MOSCOW (Reuters) - Russia faces instability and its future is in question if it fails to carry out political reforms and reduce its dependence on energy exports, former Soviet leader Mikhail Gorbachev said in an article published on Wednesday.
His call for change was part of a growing chorus of warnings from worried intellectuals as Prime Minister Vladimir Putin and President Dmitry Medvedev prepare to announce which of them will run in a presidential election next year.
In biting criticism of Russia’s development since the collapse of the Soviet Union in 1991 following reforms he instigated, Gorbachev portrayed Russia as having a brittle and corrupt political system that could soon face turmoil.
He said there was a feeling of impending doom among ordinary Russians as well as business and political leaders but Russia’s leadership seemed obsessed with cosmetic tinkering rather than real reform.
“It is difficult to get away from the feeling that the Russian authorities have neither the political will nor the readiness to find a real way out,” Gorbachev, 80, said in an article published in two Russian newspapers.

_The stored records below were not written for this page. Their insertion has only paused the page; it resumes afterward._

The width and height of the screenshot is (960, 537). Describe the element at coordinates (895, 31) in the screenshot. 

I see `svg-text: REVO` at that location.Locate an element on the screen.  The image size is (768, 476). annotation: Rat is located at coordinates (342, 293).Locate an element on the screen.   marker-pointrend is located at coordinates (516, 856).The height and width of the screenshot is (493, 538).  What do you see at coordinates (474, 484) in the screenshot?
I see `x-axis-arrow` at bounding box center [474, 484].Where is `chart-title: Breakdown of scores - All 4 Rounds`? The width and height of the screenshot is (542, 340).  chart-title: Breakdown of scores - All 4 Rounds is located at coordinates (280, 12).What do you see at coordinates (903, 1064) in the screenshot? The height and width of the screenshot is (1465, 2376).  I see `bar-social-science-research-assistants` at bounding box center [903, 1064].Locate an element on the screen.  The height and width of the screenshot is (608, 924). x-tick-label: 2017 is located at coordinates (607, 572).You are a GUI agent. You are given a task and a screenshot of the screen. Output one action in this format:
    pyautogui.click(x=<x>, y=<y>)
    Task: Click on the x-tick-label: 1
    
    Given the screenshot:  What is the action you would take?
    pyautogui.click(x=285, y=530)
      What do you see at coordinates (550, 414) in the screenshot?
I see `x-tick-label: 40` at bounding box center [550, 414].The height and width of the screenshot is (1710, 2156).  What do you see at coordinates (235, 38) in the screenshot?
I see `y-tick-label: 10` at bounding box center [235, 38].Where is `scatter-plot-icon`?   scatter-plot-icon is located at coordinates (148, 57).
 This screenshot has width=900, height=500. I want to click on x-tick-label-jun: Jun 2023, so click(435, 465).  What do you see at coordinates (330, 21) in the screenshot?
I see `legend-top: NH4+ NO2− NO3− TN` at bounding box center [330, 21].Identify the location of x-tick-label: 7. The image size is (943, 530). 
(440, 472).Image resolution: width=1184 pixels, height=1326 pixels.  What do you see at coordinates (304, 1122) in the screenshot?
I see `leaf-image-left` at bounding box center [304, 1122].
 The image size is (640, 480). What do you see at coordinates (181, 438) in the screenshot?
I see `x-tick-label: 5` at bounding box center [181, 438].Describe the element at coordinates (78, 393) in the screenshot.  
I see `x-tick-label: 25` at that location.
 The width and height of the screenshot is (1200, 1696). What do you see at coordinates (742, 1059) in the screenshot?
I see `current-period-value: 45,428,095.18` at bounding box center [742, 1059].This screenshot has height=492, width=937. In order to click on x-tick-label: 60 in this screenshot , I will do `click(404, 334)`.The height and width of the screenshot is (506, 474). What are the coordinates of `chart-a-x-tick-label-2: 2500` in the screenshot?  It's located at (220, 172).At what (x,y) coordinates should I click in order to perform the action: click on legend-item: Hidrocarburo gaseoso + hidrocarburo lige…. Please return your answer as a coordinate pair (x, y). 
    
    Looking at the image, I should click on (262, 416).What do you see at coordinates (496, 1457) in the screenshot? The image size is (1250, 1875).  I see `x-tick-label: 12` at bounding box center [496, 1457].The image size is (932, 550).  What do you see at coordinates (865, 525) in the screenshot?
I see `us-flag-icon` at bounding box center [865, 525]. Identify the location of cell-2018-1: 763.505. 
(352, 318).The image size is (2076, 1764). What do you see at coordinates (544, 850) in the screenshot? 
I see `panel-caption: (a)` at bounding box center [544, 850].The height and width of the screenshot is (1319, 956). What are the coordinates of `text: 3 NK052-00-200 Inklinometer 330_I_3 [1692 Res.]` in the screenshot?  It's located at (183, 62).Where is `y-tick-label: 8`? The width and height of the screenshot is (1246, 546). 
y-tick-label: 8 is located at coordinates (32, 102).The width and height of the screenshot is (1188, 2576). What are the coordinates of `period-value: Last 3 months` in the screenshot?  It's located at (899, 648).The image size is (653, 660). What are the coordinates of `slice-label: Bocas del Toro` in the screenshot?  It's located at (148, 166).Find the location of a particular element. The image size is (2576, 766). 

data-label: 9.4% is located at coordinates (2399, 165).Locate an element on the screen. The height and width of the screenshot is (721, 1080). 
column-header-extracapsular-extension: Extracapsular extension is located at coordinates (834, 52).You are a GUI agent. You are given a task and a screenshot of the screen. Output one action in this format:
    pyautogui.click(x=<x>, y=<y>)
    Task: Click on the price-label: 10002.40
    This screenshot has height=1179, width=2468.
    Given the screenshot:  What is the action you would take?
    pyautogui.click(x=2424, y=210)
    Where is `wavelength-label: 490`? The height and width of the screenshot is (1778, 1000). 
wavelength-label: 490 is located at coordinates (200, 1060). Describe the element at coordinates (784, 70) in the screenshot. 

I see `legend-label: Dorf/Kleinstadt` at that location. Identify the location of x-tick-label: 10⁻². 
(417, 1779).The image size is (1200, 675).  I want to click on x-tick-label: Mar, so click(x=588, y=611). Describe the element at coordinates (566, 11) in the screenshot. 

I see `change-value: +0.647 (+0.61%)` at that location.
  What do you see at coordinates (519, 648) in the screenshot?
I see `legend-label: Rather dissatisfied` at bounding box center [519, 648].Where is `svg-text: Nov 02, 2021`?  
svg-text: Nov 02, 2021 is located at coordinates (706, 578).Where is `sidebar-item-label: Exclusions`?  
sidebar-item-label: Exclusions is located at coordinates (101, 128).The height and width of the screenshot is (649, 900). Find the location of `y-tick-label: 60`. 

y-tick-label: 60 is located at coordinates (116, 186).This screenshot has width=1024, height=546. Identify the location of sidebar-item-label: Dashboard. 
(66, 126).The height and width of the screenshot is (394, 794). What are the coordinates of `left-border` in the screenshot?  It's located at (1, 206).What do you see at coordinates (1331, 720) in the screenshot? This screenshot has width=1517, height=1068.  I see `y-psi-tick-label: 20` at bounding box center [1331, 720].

“They (the authorities) are limited to cosmetic measures and more often to resounding declarations and the imitation of reform: apparently powerful personal and corporate interests depend on the preservation of the status quo.”
The remarks by Gorbachev, who did not mention Putin or Medvedev, followed an interview this week in which former Moscow Mayor Yuri Luzhkov dismissed the political system as a charade.
Billionaire Mikhail Prokhorov also criticized the Kremlin last week, accusing is chief political strategist of interfering in party politics after he quit as leader of the pro-business Right Cause party.
Gorbachev has urged Putin not to run in the presidential election next March.
He did not specifically do so again in his article, but he dismissed the economic boom during Putin’s 2000-2008 presidency as a period where excessive dependence on energy exports created “the illusion of stability and prosperity.”
The father of “perestroika” (restructuring) and “glasnost” (openness) said Russia was returning to the era of Leonid Brezhnev, whose 1964-1982 rule is widely portrayed as an era of stagnation when strong oil sales masked economic decline.
But Gorbachev also indicated he was unimpressed with Medvedev, who has not implemented the far-reaching reforms he promised after being steered into the Kremlin by Putin in 2008.
“The unwillingness to start reform or the desire to have partial change is often explained by the fear of losing power and the desire to prevent a new collapse of Russia,” he said.
“But it is the very absence of change which threatens to provoke instability and put the future of the country in question,” said Gorbachev.
He said the president had become a “new Russian monarch.”
Reviled by most Russians for allowing the collapse of the Soviet Union, Gorbachev conjured up the image of Pyotr Stolypin, one of the Tsar’s last reformist prime ministers before the 1917 revolutions, to call for more radical change.
But he cautioned that the current leadership was unlikely to be able to implement sweeping reform and said that just changing those in power would have little impact.
“A change of power with the preservation of the former system and the same rules of the game would just mean a change of places and the caravan would continue on its path toward the precipice,” he said.